ISC et UPN : Le contrôle de l’IGF décèle une gestion calamiteuse

Les missions de l’Inspection générale des finances (IGF) ont été dépêchées à l’Institut supérieur de commerce, actuelle Haute école de commerce de Kinshasa (HECK) et à l’Université pédagogique nationale (UPN), pour un contrôle de gestion de ces deux établissements d’enseignement supérieur publics.

Pour l’ex-ISC, le contrôle a couvert la période allant de 2013 à mai 2023, tandis que pour l’UPN, cette période est partie de 2015 à mai 2023. Conclusion générale pour les deux : mauvaise gestion impliquant plusieurs comités de gestion, y compris ceux actuellement en place.

S’agissant de l’ex-ISC, les inspecteurs de l’IGF ont noté :

– la violation délibérée des dispositions légales et règlementaires en général, et du règlement financier de l’enseignement supérieur et universitaire de septembre 2013 pris par l’Autorité de tutelle en particulier, relatives à l’organisation comptable, notamment la prescription règlementaire de 10 ans en ce qui concerne la conservation des pièces justificatives des opérations comptables des recettes et dépenses publiques ;

– le manque de redevabilité dans le chef des mandataires avec comme conséquences, la légèreté et les abus dans la gestion de l’ISC, matérialisés par le sabotage et la soustraction des pièces justificatives des opérations comptables des recettes et dépenses publiques initiées par eux-mêmes ;

– la prise des décisions de gestion illégales et irrationnelles en ce qui concerne l’engagement de nouvelles unités ;

– l’octroi abusif des primes et collations à une catégorie du personnel dans l’exécution des tâches relatives à leurs fonctions et ce, en violation des textes règlementaires qui n’autorisent que les indemnités de transport ;

– l’incapacité de justifier la collecte de l’utilisation des ressources, suivant les instructions académiques y afférentes, renseignées dans les différents rapports annuels de l’ISC-KIN traduisant des pratiques comptables abusives et manipulatoires ;

– l’incapacité de fournir les soubassements relatifs à la comptabilisation dans les livres comptables de l’ISC des dépenses totales de CDF 34.587.785.748 et d’USD 12.088.547 effectuées par banque, ainsi que les pièces justificatives desdites dépenses.
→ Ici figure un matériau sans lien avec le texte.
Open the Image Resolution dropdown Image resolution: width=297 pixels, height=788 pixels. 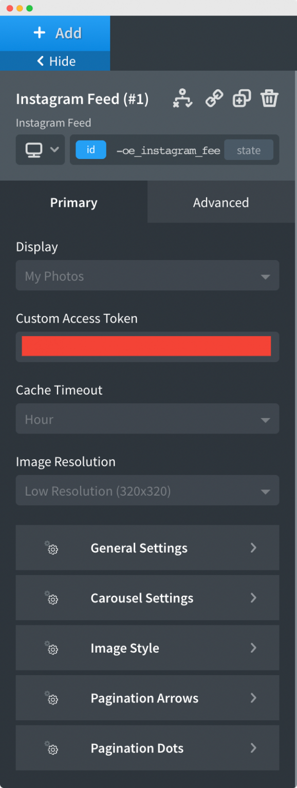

Cette incapacité peut justifier une présomption de détournement ;

– l’utilisation de manque à gagner de CDF 440.981.912 aux présumées dépenses (remboursement de crédit pour CDF 230.000.000, etc..) autres que celles de rémunération du personnel sans associer la délégation syndicale et ce, en violation de la demande de l’Autorité de tutelle, qui peut justifier une présomption de détournement ;

– l’absence de pièces justificatives de certaines dépenses courantes pour les montants totaux de CDF 14.782.998.417 et USD 662.155 qui peut justifier une présomption de détournement ;

– l’absence d’acquits libératoires relatifs aux présumés paiements de certaines primes pour un montant total de CDF 10.361.600.644 ;

– la violation du règlement financier de l’enseignement supérieur et universitaire du fait d’avoir contracté les emprunts bancaires pour un montant total de CDF 1.263.032.400 sans autorisation préalable de la tutelle ;

– la violation délibérée des dispositions légales en vigueur en ce qui concerne les retenues et reversements des IPR correspondant aux dépenses de rémunérations de CDF 31.177.109.755 de la période allant de septembre 2016 à août 2022, dans la mesure où la prime générale dite « FOCAS », telle que payée à ce jour, ne représente pas une indemnité de transport au sens de l’article 47 de l’ordonnance-loi 69/009 du 10 février 1969 relative aux impôts cédulaires sur les revenus ;

– l’absence de rapports annuels et de pièces justificatives relatifs à l’utilisation des quotités des frais d’études et connexes affectés aux infrastructures et outil informatique dressés et transmis à l’autorité de tutelle et ce, en violation des instructions académiques ;  et

– l’empiètement des prérogatives de la tutelle par la signature des concessions et partenariats avec les universités étrangères notamment les partenariats ISC-ULIEGE et ISC-ENGDE ainsi que le partenariat ISC-Mutuelle de santé LISUNGI, sans approbation de la tutelle en ce qui concerne les modalités pratiques d’exécution de ces contrats, avec comme conséquence le détournement de pouvoir et des recettes dont le montant total de USD 1.259.486 relatif au Master ISC-ULIEGE, retracé sur le seul compte bancaire que l’Equipe de contrôle a pu obtenir.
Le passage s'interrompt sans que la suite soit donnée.